### THE PROBLEM:
Go through the entries below and collect each line with the string "Viewport" in it.

Segment Start: DATA EXTRACT

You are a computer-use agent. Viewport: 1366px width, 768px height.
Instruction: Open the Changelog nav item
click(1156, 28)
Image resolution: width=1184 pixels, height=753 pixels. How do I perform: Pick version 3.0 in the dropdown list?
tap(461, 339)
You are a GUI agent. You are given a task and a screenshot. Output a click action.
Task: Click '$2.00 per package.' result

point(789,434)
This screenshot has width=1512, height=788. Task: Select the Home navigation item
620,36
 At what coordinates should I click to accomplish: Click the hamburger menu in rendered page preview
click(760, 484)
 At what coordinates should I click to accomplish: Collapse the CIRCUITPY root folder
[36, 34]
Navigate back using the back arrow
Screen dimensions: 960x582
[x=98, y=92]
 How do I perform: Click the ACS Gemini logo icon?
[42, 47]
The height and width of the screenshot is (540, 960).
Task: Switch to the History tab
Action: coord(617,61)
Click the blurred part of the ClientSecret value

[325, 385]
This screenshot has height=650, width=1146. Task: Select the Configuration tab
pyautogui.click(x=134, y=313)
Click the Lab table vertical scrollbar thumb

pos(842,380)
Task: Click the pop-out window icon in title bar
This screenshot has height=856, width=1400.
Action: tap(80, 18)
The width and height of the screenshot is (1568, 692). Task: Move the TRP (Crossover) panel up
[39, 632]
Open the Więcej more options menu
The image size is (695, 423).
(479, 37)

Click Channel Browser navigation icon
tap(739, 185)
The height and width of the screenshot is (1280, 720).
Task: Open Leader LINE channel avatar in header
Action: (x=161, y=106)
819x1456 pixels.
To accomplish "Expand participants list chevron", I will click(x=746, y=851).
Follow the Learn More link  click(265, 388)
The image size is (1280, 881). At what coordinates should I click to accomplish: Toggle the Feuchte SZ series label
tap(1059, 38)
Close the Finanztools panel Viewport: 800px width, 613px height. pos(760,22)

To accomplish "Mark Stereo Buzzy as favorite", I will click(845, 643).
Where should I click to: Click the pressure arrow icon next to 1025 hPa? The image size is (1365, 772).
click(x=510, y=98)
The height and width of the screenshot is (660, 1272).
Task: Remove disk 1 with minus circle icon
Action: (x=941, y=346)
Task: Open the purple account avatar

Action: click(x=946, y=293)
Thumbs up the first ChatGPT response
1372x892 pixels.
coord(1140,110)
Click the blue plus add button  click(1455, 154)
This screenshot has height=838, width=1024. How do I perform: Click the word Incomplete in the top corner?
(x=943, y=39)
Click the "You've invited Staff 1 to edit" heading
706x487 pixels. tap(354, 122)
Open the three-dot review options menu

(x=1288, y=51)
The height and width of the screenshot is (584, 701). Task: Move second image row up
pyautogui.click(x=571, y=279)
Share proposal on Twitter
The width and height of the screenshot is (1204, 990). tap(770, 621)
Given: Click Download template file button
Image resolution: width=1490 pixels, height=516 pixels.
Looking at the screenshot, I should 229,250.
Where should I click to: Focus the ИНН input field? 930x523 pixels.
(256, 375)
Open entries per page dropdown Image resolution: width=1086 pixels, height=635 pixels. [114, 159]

Segment End: DATA EXTRACT

### SOLVED PROBLEM:
You are a computer-use agent. Viewport: 1366px width, 768px height.
Close the Finanztools panel Viewport: 800px width, 613px height. pos(760,22)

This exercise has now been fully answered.